Catching A Grenade You Threw Can Be Messy

This entry was written by Kevin Hofmann and originally published on his blog My Mind on Paper.  It is re-posted with permission.

Sitting across from an adoptive mom in a local support group, I could see the distaste she had for the birth mother of her child. The birth mother had abused drugs and was an unfit mother which led to the county removing the child from the birth mother’s home. The child was adopted by this woman whose feelings were seeping from her every pore.

As I sat in this meeting, the only adoptee, I felt it was important that I say something.

“Do you talk about your daughter’s birth mother with her?” I asked.

“Oh, yes all the time.” She said.

“Do you tell her how you feel about her birth mother?” I cautiously asked.

“No, I never tell her exactly how I feel.” She confidently replied.

“Sometimes you can say a whole lot with out saying a word.” I replied with equal confidence.

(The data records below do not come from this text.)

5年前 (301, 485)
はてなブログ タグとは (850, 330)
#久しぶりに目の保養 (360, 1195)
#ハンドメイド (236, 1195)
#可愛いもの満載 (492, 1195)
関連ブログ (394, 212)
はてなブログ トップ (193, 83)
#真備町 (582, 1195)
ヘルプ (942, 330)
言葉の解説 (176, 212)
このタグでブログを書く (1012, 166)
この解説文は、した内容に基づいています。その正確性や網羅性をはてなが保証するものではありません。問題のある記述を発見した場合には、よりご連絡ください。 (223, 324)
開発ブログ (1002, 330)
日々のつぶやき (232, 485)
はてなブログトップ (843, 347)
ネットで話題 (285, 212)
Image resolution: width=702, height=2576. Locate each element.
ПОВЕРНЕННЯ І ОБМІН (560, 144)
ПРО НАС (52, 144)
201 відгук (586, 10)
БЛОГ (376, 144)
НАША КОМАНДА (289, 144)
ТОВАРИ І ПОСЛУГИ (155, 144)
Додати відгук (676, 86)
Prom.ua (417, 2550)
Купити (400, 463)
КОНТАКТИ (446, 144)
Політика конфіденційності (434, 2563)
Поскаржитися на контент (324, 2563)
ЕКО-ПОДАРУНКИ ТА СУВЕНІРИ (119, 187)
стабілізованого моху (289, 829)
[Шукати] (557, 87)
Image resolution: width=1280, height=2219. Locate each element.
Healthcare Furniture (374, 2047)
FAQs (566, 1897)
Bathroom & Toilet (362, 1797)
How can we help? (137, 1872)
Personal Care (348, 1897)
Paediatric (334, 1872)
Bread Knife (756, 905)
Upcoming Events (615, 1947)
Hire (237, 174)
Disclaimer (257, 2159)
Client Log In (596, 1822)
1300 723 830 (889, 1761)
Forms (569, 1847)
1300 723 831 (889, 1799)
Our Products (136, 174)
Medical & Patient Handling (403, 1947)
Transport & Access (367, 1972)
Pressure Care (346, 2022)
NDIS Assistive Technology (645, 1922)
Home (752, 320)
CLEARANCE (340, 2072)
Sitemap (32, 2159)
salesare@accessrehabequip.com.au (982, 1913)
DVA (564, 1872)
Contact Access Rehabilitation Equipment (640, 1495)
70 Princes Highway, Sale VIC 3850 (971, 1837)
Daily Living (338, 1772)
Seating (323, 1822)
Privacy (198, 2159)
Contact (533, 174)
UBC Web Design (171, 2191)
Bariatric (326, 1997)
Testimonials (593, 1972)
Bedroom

There was no way the adoptee didn’t know how her mother felt about her birth mother. It showed in the mother’s face just when she said the birth mother’s name. It oozed out of her in a way that made her feelings known instantly.

My comment was meant to make her think and required no response and she understood that and said nothing in response.

In my head there were several supporting arguments that I never voiced.

My initial concern was, as an adoptee, no matter how bad or horrible my birth mother may have been, she is still my birth mother; to not honor that simple truth was disturbing.

I felt as if the adoptee’s feelings were being sacrificed and ignored because the mother felt justified.

My secondary concern was about the future.

I would never argue that abusing drugs is justified and to be enraged about it was understandable. Did the mother deserve to have her child taken away? There are arguments that support both sides, and at this time and place I am willing to concede the removal was best for the child. The child is where they should be.

Over the years, I am certain the adoptee will learn that her birth mother was a drug abusing, unfit mother at the time she was removed from the home.

The assumption that this is a permanent condition concerns me. What if this permanent condition was temporary and after several years the adoptee meets this unfit mother, who is now clean and sober. That mother wasn’t frozen in time, maturity has thawed this snap shot in the past and she is no longer the unfit mother she once was. How does the adoptee square what she sees with what she has been told?

People can and do change. Now the picture she sees isn’t the picture that has been painted over the years and the adoptee feels betrayed, lied to, and manipulated.

Honoring birth parents is imperative. Honor them in what you say, and how you respond because they are part of the adoptee. Dishonoring them could come back to you like a grenade thrown against hurricane-force winds.